For FIs, offering faster payments can be a game changer. However, enabling them isn’t always simple — FIs must choose whether to build a direct, expensive, labor-intensive connection to faster payment schemes or partner with, and become reliant on, a connected FI to gain access. In the latest Faster Payments Tracker, PYMNTS speaks with Starling Bank on why direct connection is a must for challenger banks. Independence from legacy banks and new partnerships with major financial innovators are just some of the rewards.

Purchases of digital music or videos can be completed almost instantly, so one might expect the money involved to move just as fast. Customers may have once been happy to wait an hour for a movie to download, but they are now accustomed to having their selections instantly stream on demand, noted Julian Sawyer, chief operating officer of Starling Bank. That swiftness hasn’t yet become commonplace for payments processing, though, which can still take days to settle.

“We have so much technology that enables us to do so much instantly, and then we go to our bank and say, ‘Can we just pay [a recipient] in the States?’” Sawyer said. “And, it’s like, ‘We’ll do a SWIFT message, and it’ll cost $10, and you may get it on Monday.’ That’s really, really poor.”

U.K. organizations are looking to tackle this problem by leveraging the local Faster Payments Service (FPS). Uptake continues, with approximately 500 million payments processed on the scheme in Q2 2018, reflecting a 25 percent year-over-year increase.

Financial players seeking to offer FPS access to their clients have two options: Join the scheme directly, as 21 FIs have done so far, or partner with one of those participant FIs. The latter option means avoiding the costs and complexities required to join, Sawyer noted. Direct participation was a must for Starling, however, and its decision to join last year made it the 13th FI and first challenger bank to do so.

“It doesn’t make sense to be a bank and be in the world of payments, and then use somebody else to do payments, or to not be in real time,” Sawyer said.

Taking the Direct Connection

For Starling, serving business and consumer clients means catering to the growing demand for instant services. The FI could have turned to a sponsoring FPS participant for the settlement and/or connection needed to use the scheme, but would have been dependent on a partnership with an established legacy bank, Sawyer explained. This wasn’t ideal for the challenger.

“[In that scenario], you’re reliant 100 percent on their technologies,” he said. “You might have this wonderful new kit doing some really nice, shiny stuff on your app, then you’re sitting behind a big [Royal Bank of Scotland] mainframe to do the payments.”

Directly connecting to FPS gave Starling the flexibility and control it needs to be competitive.
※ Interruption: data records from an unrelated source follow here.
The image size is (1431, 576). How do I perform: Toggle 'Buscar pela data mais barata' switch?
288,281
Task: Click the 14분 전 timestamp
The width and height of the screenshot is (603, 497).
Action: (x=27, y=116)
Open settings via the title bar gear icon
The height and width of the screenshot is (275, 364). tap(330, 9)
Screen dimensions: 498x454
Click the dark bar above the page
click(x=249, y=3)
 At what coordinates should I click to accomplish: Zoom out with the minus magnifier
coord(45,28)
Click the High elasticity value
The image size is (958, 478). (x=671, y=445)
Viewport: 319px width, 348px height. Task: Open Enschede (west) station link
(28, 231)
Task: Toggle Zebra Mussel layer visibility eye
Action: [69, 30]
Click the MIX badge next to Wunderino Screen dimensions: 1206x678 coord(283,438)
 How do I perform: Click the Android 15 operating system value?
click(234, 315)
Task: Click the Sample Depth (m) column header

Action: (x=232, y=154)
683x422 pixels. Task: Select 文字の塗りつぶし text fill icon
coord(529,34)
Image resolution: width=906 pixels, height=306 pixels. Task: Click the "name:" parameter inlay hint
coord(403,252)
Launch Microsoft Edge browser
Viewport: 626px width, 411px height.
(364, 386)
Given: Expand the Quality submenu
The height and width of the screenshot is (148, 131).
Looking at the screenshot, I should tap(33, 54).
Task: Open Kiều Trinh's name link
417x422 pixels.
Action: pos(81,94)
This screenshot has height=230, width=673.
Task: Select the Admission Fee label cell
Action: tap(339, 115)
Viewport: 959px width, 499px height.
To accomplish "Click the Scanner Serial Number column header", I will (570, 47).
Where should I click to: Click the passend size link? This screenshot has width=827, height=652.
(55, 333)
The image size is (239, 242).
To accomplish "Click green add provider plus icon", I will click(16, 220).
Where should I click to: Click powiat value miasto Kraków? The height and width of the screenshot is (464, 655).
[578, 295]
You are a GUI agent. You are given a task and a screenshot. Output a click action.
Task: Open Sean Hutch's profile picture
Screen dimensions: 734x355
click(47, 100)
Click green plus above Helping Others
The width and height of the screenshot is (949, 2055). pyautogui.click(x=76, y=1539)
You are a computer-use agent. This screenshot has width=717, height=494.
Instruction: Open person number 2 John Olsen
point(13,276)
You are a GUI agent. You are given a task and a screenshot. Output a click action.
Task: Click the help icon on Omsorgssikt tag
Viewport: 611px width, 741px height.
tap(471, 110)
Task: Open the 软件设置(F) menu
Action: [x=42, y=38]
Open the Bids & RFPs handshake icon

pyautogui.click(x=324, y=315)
“We said, ‘Let’s not be tied up to these incumbents,’” Sawyer recalled.

Impact for Clients

Starling’s decision to connect directly means it can act as a sponsoring participant and include the faster payments connection in its client offerings. The company has since worked to provide a set of application program interfaces (APIs) that support real-time access to faster payments, particularly for financial organization clients seeking to leverage the service for new products.

“We’re sitting behind this infrastructure, [and] providing a service to these organizations,” Sawyer said. “Each one can create [its] own unique propositions.”

Starling has seen the impact through new partnerships with companies like Mastercard. It provides FPS access that enables Mastercard Send to issue real-time bank-to-bank payments in the U.K. and Europe, for example. Meanwhile, a prepaid card issuer can now support loading funds onto the card in real time, which could be useful for paying gig economy employees.

Businesses have their own set of demands, wanting not only faster fund transmissions, but also access to the better data often supported by faster payments schemes.

“If it is a straight-through process and doesn’t have to touch a human, it’s really, really fast and really, really cheap,” Sawyer said. “Some older payment systems have a lot of errors and [require] manual reconciliation, which increases cost and time scale, and the customer experience is just not met.”

FIs are increasingly working to offer customers instant payment services that provide richer data and quicker transactions. Starling seems to be betting on a DIY approach in accessing faster payment schemes. If all goes well, the challenger bank may prove that it pays to be direct.